Reading passage -
════

Other features and advantages of the present invention will become
readily apparent from the following detailed description, the
accompanying drawings, and the appended claims.
BRIEF DESCRIPTION OF THE SEVERAL VIEWS OF THE DRAWINGS
FIG. 1 is a perspective view, in partial cross-section, of an
electroplating reactor of an electroplating apparatus, including a
segmented anode array, embodying the principles of the present
invention;
FIG. 1a is a diagrammatic view of a control system for the present
electroplating apparatus;
FIG. 2 is an exploded perspective view of the segmented anode array
illustrated in FIG. 1;
FIG. 3 is a top perspective view of the assembled anode array of
FIG. 2;
FIG. 4 is a bottom perspective view of the anode array illustrated
in FIG. 3;
FIG. 5 is a cross-sectional view of the anode array illustrated in
the preceding FIGURES;
FIG. 6 is an exploded perspective view of an alternative embodiment
of the present segmented anode array;
FIG. 7 is a top perspective view of the assembled segmented anode
array illustrated in FIG. 6;
FIG. 8 is a bottom perspective view of the anode array illustrated
in FIG. 7;
FIG. 9 is a cross-sectional view of the segmented anode array
illustrated in FIGS. 6-8;
FIG. 10 is a top perspective view of a further alternative
embodiment of the present segmented anode array;
FIG. 11 is a bottom perspective view of the segmented anode array
shown in FIG. 10;
FIG. 12 is a cross-sectional view of the segmented anode array
shown in FIGS. 11 and 12;
FIG. 13 is a relatively enlarged, fragmentary cross-sectional view
of the segmented anode array shown in FIG. 12; and
FIG. 14 is a diagrammatic view of the present electroplating
apparatus, with a rotor assembly and associated reactor positioned
together for workpiece processing.
DETAILED DESCRIPTION OF THE INVENTION
While the present invention is susceptible of embodiment in various
forms, there is shown in the drawings and will hereinafter be
described presently preferred embodiments, with the understanding
that the present disclosure is to be considered as an
exemplification of the invention, and is not intended to limit the
invention to the specific embodiments illustrated.
With reference first to FIG. 1, therein is illustrated an
electroplating reactor 10 of an electroplating apparatus embodying
the present invention. This type of electroplating apparatus is
particularly suited for electroplating of semiconductor wafers or
like workpieces, whereby an electrically conductive seed layer of
the wafer is electroplated with a metallic blanket or patterned
layer.

════

Instructions -
[1] In the electroplating patent excerpt, rewrite the part that opens with the words containing "Other features and" and closes with "the appended claims.", replacing "appended claims" with "attached claims".
[2] According to the electroplating patent excerpt, what workpieces is this type of electroplating apparatus particularly suited for?

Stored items

════

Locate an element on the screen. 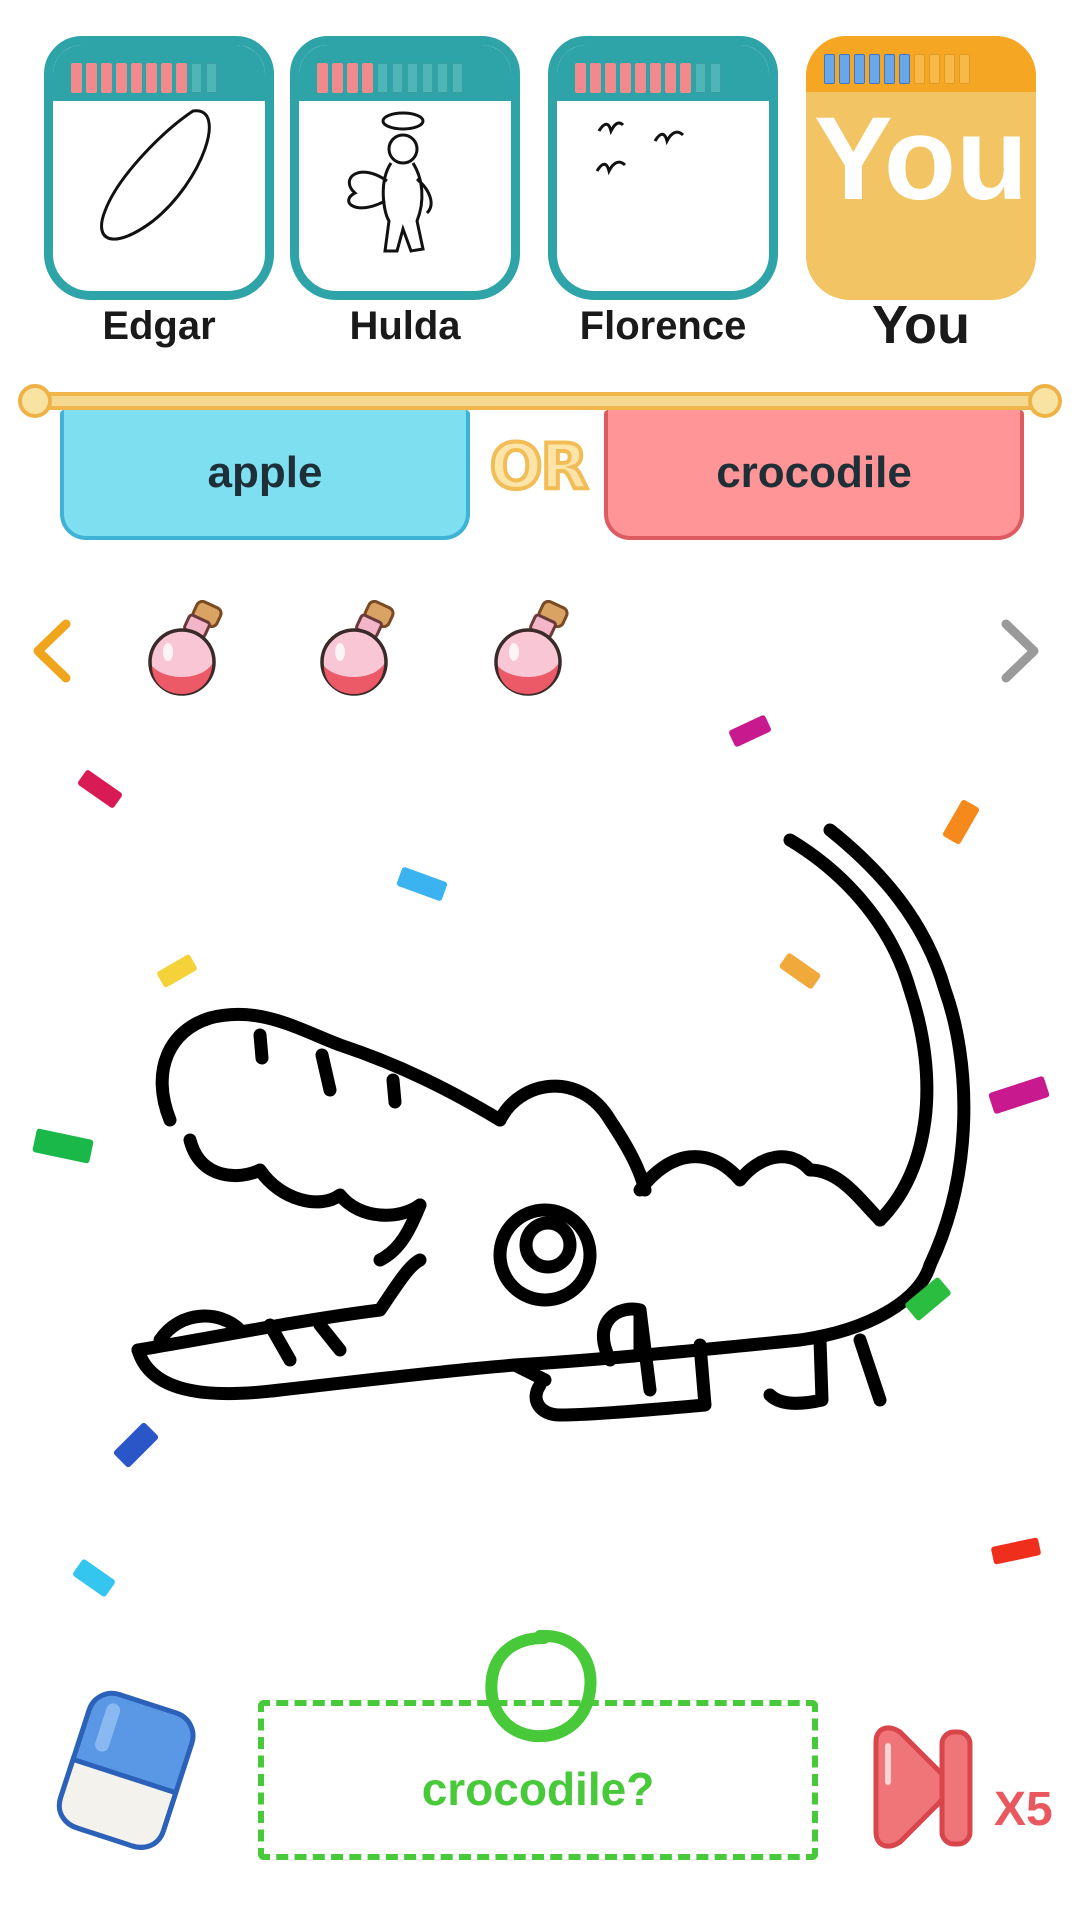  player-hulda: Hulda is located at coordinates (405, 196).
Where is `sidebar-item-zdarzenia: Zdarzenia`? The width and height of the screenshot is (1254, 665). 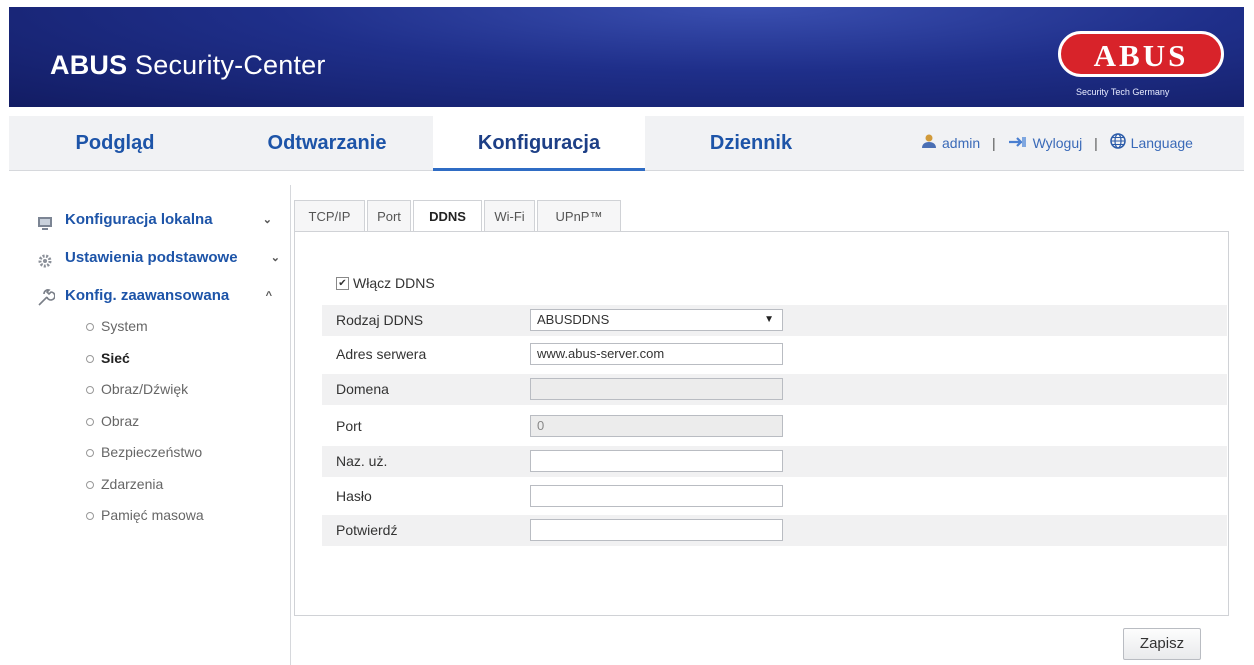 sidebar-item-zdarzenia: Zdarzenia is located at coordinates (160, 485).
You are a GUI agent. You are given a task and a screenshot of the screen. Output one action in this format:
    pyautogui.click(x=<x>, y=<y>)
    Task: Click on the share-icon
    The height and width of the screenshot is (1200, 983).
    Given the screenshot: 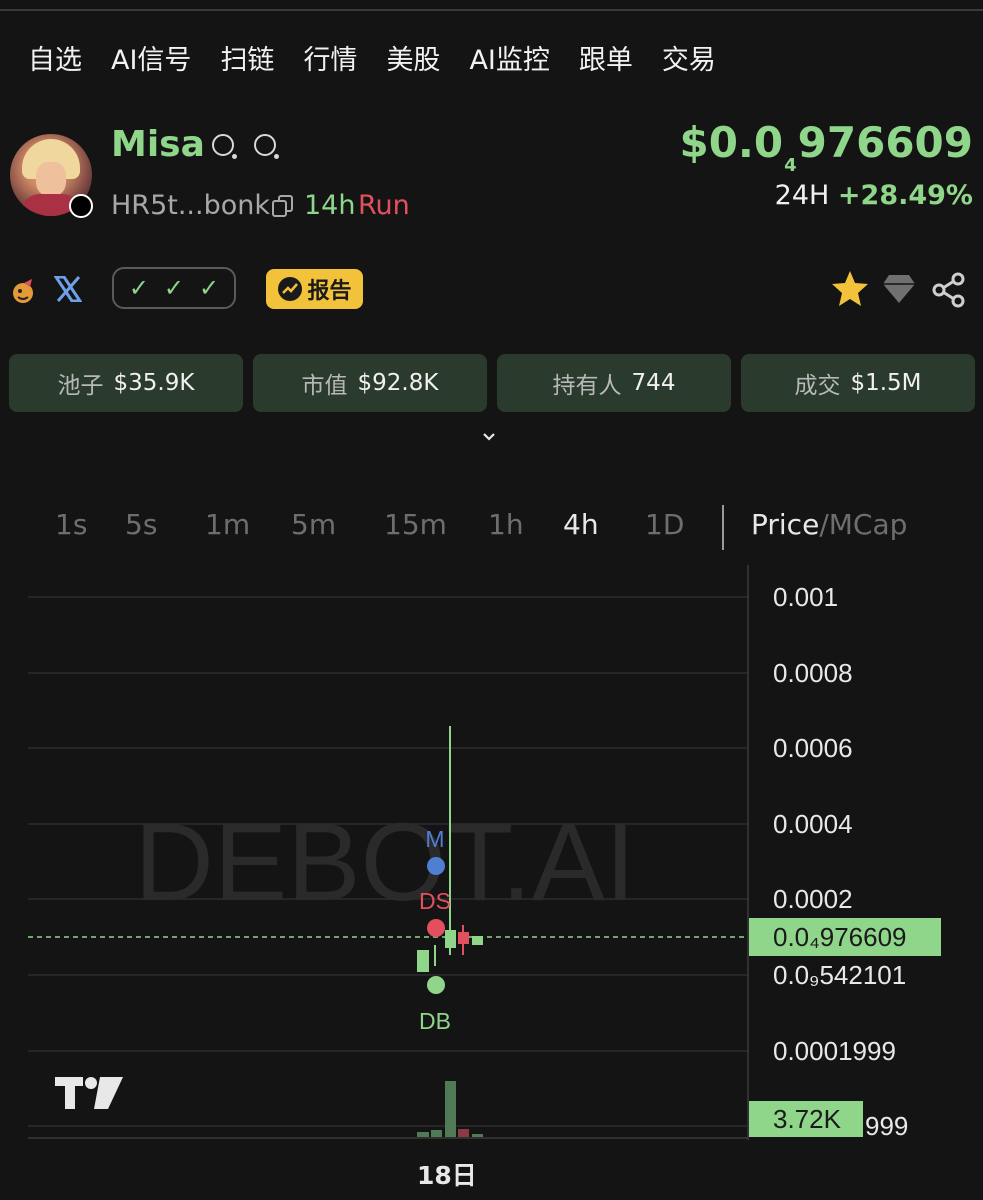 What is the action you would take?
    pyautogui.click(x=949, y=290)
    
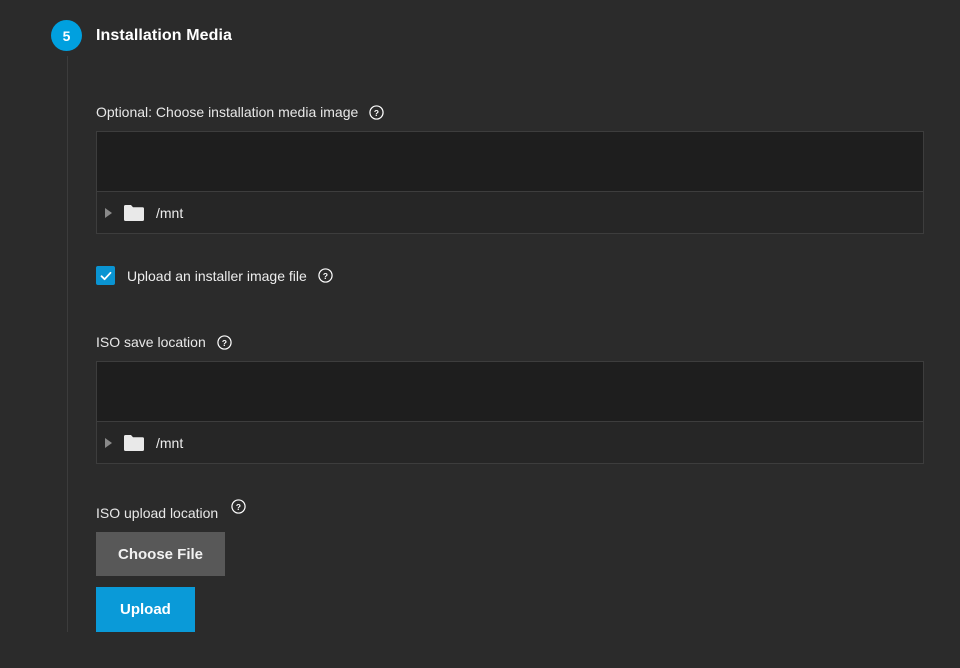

════

Solutions to the exercise -
[1]
Other features and advantages of the present invention will become
readily apparent from the following detailed description, the
accompanying drawings, and the attached claims.

[2] Semiconductor wafers or like workpieces.